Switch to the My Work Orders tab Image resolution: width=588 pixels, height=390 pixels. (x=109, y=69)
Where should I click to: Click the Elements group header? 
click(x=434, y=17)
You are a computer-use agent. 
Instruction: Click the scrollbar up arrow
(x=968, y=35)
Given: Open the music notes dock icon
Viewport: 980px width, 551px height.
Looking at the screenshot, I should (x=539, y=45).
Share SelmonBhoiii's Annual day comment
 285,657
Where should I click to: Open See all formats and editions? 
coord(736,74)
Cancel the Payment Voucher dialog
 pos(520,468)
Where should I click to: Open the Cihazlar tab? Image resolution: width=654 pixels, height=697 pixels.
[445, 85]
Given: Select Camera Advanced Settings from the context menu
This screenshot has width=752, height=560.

_____

THE TASK
Find the word "Given" in the entries. Copy each line that holds it.

RESPONSE
Given: Open the music notes dock icon
Given: Select Camera Advanced Settings from the context menu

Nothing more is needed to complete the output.